*** Opening of Exercise material ***

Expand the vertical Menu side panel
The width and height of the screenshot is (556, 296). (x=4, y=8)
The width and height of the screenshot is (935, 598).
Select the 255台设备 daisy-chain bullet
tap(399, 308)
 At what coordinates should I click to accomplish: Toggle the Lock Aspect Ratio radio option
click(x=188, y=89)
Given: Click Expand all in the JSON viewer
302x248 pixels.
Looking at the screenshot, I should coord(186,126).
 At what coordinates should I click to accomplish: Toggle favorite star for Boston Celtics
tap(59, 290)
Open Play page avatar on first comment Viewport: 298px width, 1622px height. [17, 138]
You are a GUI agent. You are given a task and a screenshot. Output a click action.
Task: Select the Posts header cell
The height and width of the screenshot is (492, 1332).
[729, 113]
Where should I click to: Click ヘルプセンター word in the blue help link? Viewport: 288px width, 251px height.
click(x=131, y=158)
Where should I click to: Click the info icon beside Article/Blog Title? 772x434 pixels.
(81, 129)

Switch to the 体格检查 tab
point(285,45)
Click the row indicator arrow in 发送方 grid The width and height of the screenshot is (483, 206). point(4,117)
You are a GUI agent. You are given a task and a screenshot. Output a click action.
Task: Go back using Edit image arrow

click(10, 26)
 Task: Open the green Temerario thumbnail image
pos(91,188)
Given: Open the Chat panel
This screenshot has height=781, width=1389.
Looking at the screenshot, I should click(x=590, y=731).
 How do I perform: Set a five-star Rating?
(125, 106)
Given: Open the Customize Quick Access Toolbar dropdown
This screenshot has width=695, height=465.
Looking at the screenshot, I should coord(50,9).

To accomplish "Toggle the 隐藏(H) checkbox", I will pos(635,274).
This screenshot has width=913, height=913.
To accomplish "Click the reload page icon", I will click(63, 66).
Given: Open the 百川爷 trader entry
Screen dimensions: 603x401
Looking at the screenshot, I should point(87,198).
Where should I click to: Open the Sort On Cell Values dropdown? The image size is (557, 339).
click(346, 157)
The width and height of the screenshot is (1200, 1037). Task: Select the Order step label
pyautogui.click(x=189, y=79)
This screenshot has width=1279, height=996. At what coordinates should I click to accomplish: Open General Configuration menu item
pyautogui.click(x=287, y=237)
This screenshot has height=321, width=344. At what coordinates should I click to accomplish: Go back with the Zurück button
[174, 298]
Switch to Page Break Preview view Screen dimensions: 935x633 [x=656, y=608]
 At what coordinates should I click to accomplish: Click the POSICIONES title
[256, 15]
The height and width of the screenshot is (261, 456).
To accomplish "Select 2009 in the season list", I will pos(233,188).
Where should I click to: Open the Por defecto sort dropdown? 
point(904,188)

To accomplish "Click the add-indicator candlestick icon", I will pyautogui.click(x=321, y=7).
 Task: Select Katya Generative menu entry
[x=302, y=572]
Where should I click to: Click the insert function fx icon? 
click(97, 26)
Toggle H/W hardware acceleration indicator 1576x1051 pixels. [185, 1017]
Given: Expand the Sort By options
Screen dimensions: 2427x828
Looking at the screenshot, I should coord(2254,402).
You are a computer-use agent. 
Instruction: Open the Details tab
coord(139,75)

*** Close of Exercise material ***

* Assignment: In your reply, restate every entry exactly.

* Solution to the problem:
Expand the vertical Menu side panel
The width and height of the screenshot is (556, 296). (x=4, y=8)
The width and height of the screenshot is (935, 598).
Select the 255台设备 daisy-chain bullet
tap(399, 308)
 At what coordinates should I click to accomplish: Toggle the Lock Aspect Ratio radio option
click(x=188, y=89)
Given: Click Expand all in the JSON viewer
302x248 pixels.
Looking at the screenshot, I should coord(186,126).
 At what coordinates should I click to accomplish: Toggle favorite star for Boston Celtics
tap(59, 290)
Open Play page avatar on first comment Viewport: 298px width, 1622px height. [17, 138]
You are a GUI agent. You are given a task and a screenshot. Output a click action.
Task: Select the Posts header cell
The height and width of the screenshot is (492, 1332).
[729, 113]
Where should I click to: Click ヘルプセンター word in the blue help link? Viewport: 288px width, 251px height.
click(x=131, y=158)
Where should I click to: Click the info icon beside Article/Blog Title? 772x434 pixels.
(81, 129)

Switch to the 体格检查 tab
point(285,45)
Click the row indicator arrow in 发送方 grid The width and height of the screenshot is (483, 206). point(4,117)
You are a GUI agent. You are given a task and a screenshot. Output a click action.
Task: Go back using Edit image arrow

click(10, 26)
 Task: Open the green Temerario thumbnail image
pos(91,188)
Given: Open the Chat panel
This screenshot has height=781, width=1389.
Looking at the screenshot, I should click(x=590, y=731).
 How do I perform: Set a five-star Rating?
(125, 106)
Given: Open the Customize Quick Access Toolbar dropdown
This screenshot has width=695, height=465.
Looking at the screenshot, I should coord(50,9).

To accomplish "Toggle the 隐藏(H) checkbox", I will pos(635,274).
This screenshot has width=913, height=913.
To accomplish "Click the reload page icon", I will click(63, 66).
Given: Open the 百川爷 trader entry
Screen dimensions: 603x401
Looking at the screenshot, I should point(87,198).
Where should I click to: Open the Sort On Cell Values dropdown? The image size is (557, 339).
click(346, 157)
The width and height of the screenshot is (1200, 1037). Task: Select the Order step label
pyautogui.click(x=189, y=79)
This screenshot has width=1279, height=996. At what coordinates should I click to accomplish: Open General Configuration menu item
pyautogui.click(x=287, y=237)
This screenshot has height=321, width=344. At what coordinates should I click to accomplish: Go back with the Zurück button
[174, 298]
Switch to Page Break Preview view Screen dimensions: 935x633 [x=656, y=608]
 At what coordinates should I click to accomplish: Click the POSICIONES title
[256, 15]
The height and width of the screenshot is (261, 456).
To accomplish "Select 2009 in the season list", I will pos(233,188).
Where should I click to: Open the Por defecto sort dropdown? 
point(904,188)

To accomplish "Click the add-indicator candlestick icon", I will pyautogui.click(x=321, y=7).
 Task: Select Katya Generative menu entry
[x=302, y=572]
Where should I click to: Click the insert function fx icon? 
click(97, 26)
Toggle H/W hardware acceleration indicator 1576x1051 pixels. [185, 1017]
Given: Expand the Sort By options
Screen dimensions: 2427x828
Looking at the screenshot, I should coord(2254,402).
You are a computer-use agent. 
Instruction: Open the Details tab
coord(139,75)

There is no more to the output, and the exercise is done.